I have a small set of labeled data (diagnosis in individual subjects):
- ~50 of "sick" observations
- ~100 of "healthy" observations
In reality, only ~1% of the observations are expected to be considered "sick".
I have 10-30 variables (I'm still working on them), some of them are related to each other, so I prefer a classifier that can take into account non-linear functions of variables, or can handle large number of variable (so I'll just define additional variables as the relations I think might be explanatory)
Unfortunately it could be that the classification is independent on any of the variables, so I need to be careful about overfitting.
Since the training set is really small, running time are not important. I can also run multiple different methods and make a decision based on all of them.
A method that can identify an uncertainty conditions is preferable over a method that just classify. In case of uncertainty some value to indicate the level of certainty should be returned or at least a warning flag.

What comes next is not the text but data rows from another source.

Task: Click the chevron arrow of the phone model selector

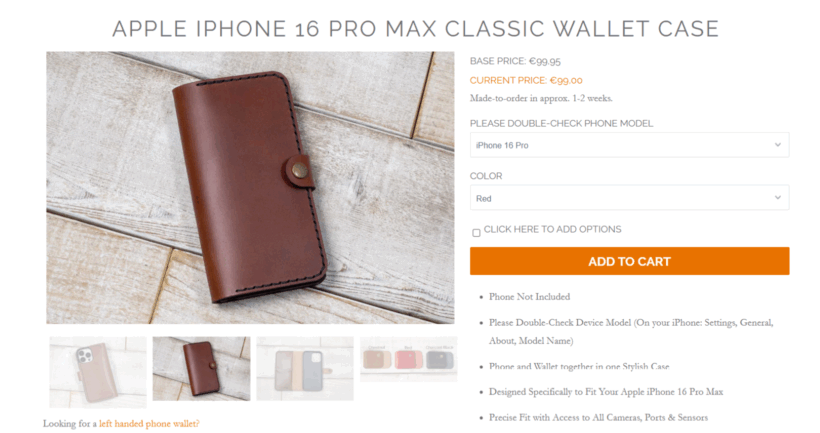Action: tap(778, 145)
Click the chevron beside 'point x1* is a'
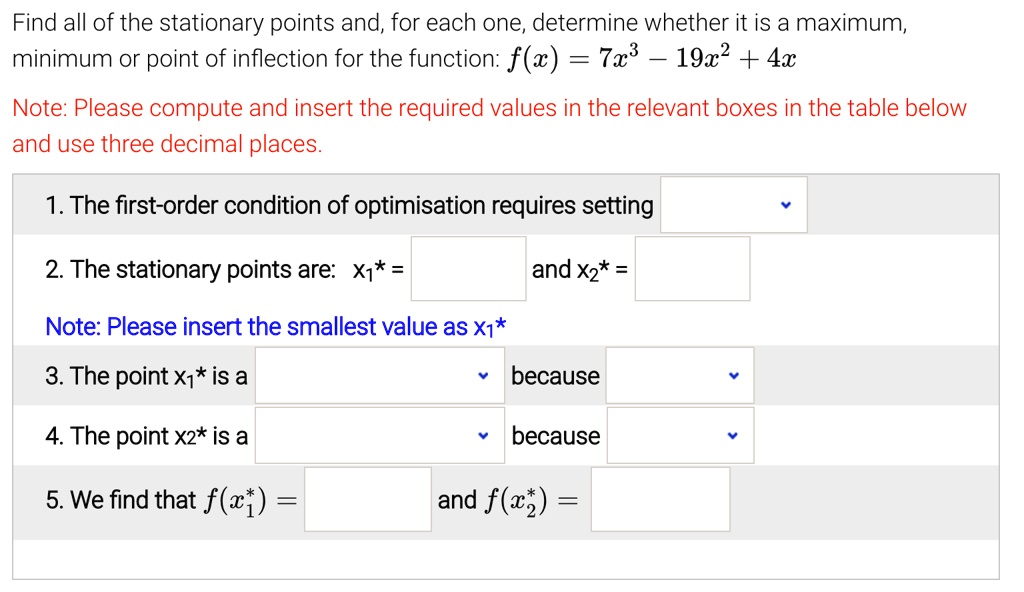Viewport: 1024px width, 592px height. point(484,374)
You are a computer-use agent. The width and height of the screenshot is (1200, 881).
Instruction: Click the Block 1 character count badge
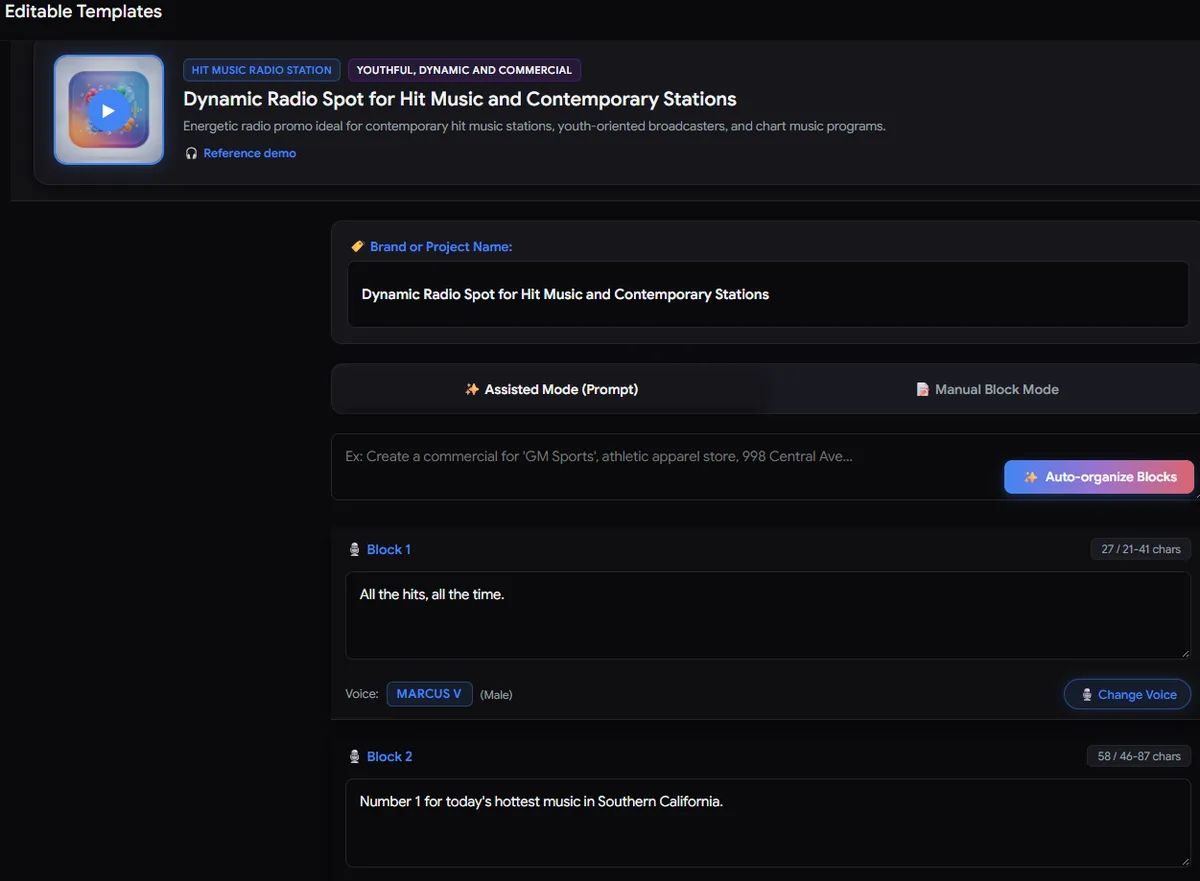tap(1141, 549)
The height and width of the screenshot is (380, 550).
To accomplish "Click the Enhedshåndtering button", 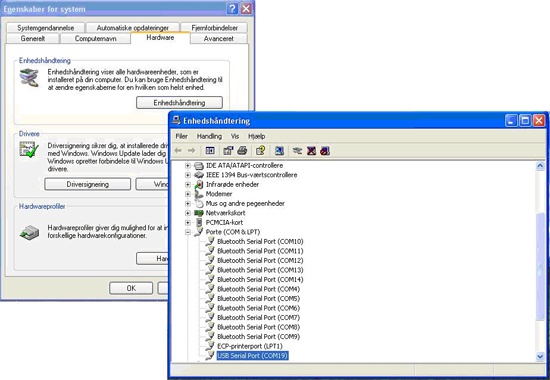I will [179, 103].
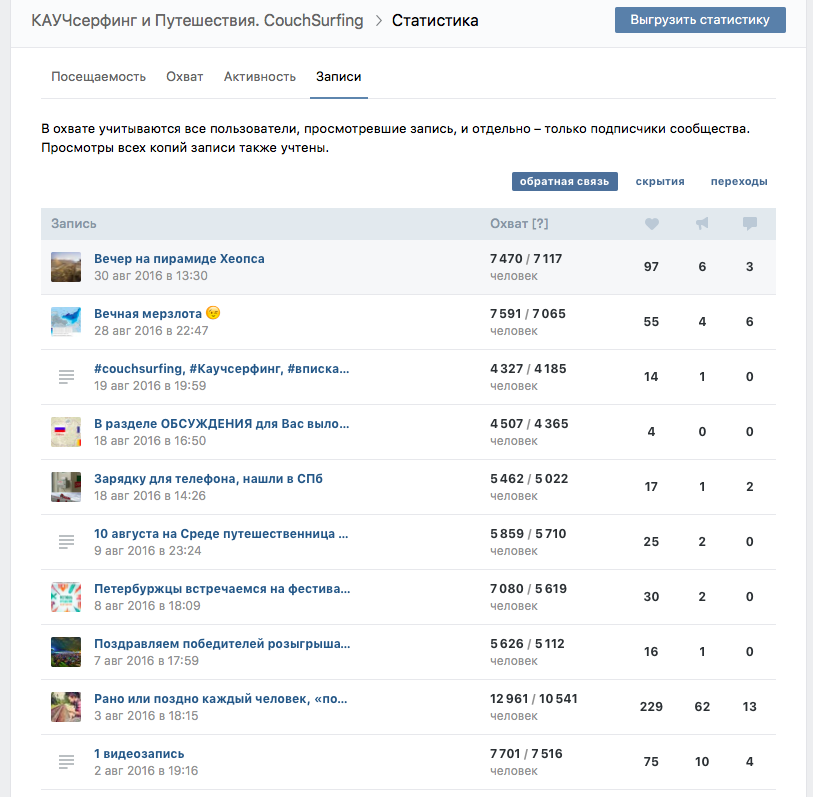Open post Петербуржцы встречаемся на фестива…

click(x=222, y=589)
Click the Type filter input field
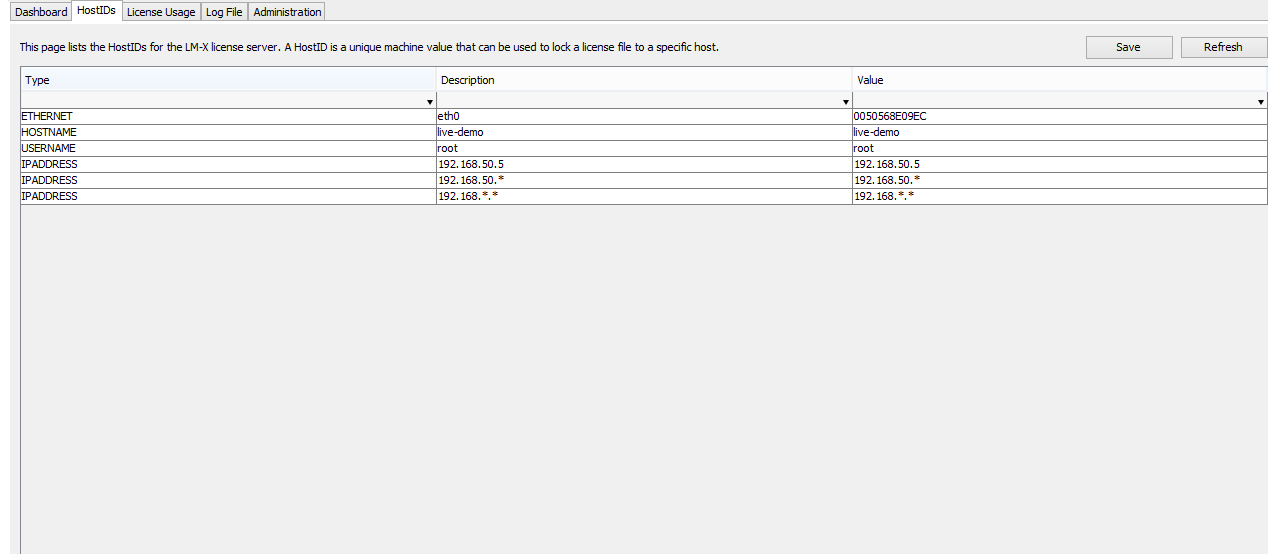The image size is (1270, 556). click(x=223, y=101)
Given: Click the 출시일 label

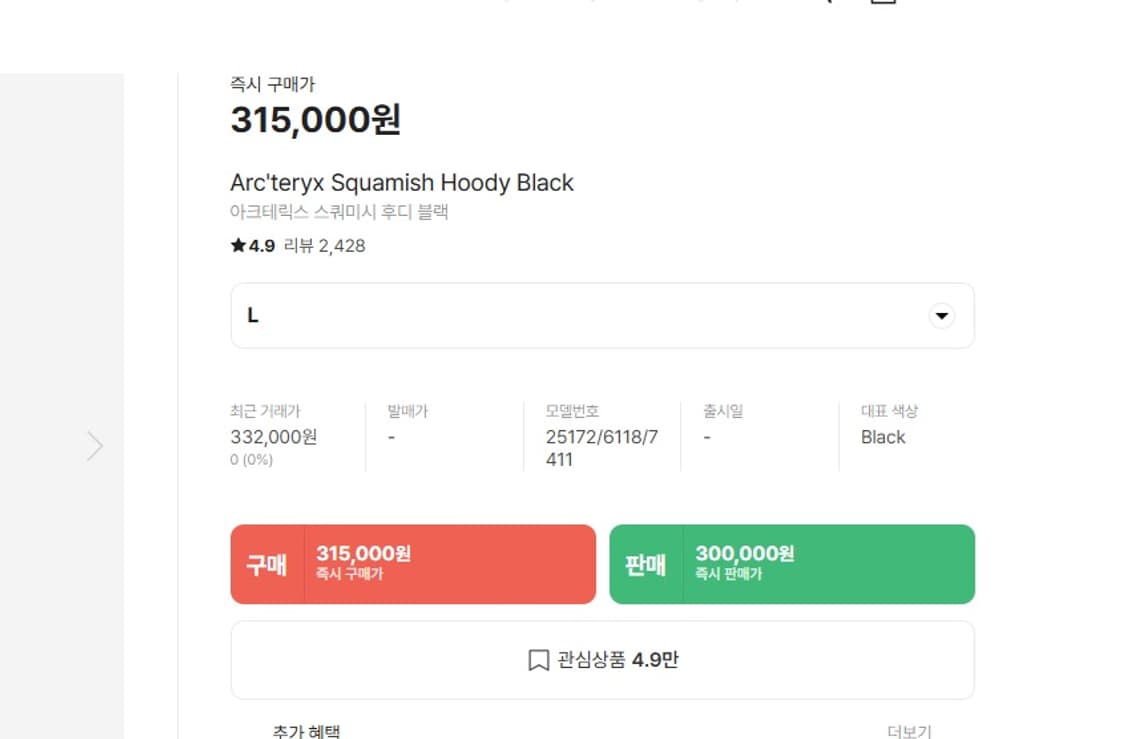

Based on the mentioned considerations and constraints, what is the best classifier(s) I can choose?
What method can I use to classify based on the results of different algorithms?
Update:
I'm looking for answers with a specific suggested method.
I'm using matlab, so existing solutions implemented in matlab are preferred but it's not a must. I have some knowledge of matlab, but almost no knowledge in statistics or machine learning. Please describe an actual method that uses some different algorithms/ensembles and decide on a final classification based on them.
Best Answer
Standard candidates that fit your requirements would be ensembles, which are available in Matlab. Most likely you should try ensembles of decision trees (such as Random Forests) or of linear classifiers using boosting or bagging along with Matlab's fitensemble method.
Furthermore, Support Vector Machines are found among the top performing classifiers quite often.
Finally, Naive Bayes is worth a shot as it is easy but sometimes yields surprisingly good results.
Make sure you do not just look at the accuracy when comparing the results but also at the receiver operating characteristic and its area under curve.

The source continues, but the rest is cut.